Trudeln ist eine ganz besondere Fluglage. Wenn man mit einem Flugzeug zu langsam fliegt und dann noch zusätzlich einen Fehler macht, dann kann es passieren, dass der Auftrieb an nur einer Tragfläche plötzlich zusammenbricht. Das bedeutet, dass das Flugzeug mit dieser Tragfläche zuerst nach unten fällt, und sich anschließend zu drehen beginnt.
Die andere Tragfläche erzeugt nämlich weiterhin Auftrieb, weil sie durch die Drehung schneller ist als die, an der der Auftrieb zusammengebrochen ist. Das Flugzeug dreht sich nun um die Tragfläche ohne Auftrieb und verliert sehr schnell an Höhe.

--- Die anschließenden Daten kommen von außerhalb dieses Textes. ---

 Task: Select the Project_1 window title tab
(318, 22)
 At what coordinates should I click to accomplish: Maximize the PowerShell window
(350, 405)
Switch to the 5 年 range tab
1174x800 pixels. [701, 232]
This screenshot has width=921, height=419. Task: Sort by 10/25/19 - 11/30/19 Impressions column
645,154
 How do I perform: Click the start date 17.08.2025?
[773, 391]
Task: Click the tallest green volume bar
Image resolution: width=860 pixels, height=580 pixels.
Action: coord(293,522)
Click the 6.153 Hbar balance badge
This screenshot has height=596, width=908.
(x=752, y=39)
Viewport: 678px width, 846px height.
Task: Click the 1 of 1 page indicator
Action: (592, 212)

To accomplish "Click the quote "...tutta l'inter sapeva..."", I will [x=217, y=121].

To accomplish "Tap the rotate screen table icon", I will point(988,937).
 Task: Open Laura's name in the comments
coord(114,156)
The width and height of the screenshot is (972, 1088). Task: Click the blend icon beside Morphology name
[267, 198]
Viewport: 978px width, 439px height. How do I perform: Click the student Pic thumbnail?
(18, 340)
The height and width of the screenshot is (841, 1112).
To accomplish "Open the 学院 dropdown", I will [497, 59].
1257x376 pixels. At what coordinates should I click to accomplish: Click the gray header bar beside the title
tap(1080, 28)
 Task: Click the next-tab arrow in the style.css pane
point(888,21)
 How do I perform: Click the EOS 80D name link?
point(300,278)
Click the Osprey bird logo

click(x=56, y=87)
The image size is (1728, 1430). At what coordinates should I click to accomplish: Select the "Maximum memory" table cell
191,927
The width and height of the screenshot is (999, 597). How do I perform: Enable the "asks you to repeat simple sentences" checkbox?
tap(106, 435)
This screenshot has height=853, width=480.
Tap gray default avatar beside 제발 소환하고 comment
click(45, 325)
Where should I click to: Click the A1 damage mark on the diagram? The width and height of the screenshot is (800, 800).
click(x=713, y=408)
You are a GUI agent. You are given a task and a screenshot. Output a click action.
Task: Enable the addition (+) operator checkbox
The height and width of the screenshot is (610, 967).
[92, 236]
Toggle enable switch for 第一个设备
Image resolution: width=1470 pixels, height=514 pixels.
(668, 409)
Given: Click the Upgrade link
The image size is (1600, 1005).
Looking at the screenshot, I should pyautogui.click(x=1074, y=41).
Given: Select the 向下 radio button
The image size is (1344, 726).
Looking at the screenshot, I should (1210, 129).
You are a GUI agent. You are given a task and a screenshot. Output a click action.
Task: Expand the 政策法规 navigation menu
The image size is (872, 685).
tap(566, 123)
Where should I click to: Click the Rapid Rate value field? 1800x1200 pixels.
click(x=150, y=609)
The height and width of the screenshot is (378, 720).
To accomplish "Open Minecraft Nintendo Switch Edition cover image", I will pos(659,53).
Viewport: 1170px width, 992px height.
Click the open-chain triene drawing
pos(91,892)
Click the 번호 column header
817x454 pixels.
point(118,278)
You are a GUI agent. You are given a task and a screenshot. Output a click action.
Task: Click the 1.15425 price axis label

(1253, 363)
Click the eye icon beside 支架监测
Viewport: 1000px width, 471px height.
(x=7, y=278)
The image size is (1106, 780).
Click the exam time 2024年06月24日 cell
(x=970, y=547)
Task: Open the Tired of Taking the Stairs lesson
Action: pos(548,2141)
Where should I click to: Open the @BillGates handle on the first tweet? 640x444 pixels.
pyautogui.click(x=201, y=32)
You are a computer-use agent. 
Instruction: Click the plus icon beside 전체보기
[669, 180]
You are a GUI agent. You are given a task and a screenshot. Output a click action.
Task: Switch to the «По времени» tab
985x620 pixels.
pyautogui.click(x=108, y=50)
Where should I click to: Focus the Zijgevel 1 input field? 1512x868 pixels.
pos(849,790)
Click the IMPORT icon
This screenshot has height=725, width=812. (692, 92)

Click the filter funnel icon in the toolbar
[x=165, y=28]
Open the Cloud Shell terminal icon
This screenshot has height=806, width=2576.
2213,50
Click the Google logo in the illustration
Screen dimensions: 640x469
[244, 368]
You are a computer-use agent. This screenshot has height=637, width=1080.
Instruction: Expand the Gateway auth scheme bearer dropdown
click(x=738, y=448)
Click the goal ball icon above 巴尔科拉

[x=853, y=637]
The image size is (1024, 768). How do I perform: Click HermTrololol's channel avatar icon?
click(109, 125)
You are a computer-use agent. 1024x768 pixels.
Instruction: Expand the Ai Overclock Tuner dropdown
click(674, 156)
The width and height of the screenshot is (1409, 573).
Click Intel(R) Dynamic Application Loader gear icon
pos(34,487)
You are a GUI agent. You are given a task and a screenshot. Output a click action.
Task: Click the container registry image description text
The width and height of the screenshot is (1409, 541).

Bei Segelflugzeugen ist das ganze nur in sehr niedrigen Höhen gefährlich, da man wenig Zeit hat, das Trudeln zu beenden. In der Regel reicht es schon, wenn man den Steuerknüppel in die Mitte nimmt und die Seitenruderpedale entgegen der Drehrichtung betätigt. Das Flugzeug geht dann in einen stabilen Sturzflug über, den man durch einfaches Ziehen des Knüppels beendet.
Die meisten Segelflugzeuge muss man zum Trudeln zwingen. Wir haben kein Flugzeug, das so ohne weiteres freiwillig anfängt zu trudeln. Meistens geht nur die Nase des Flugzeuges nach unten und es fliegt einfach weiter.
In der Ausbildung lernt man ausführlich wie man Trudeln einleitet und wie man es beendet, wobei die meisten mit dem Einleiten größere Probleme haben.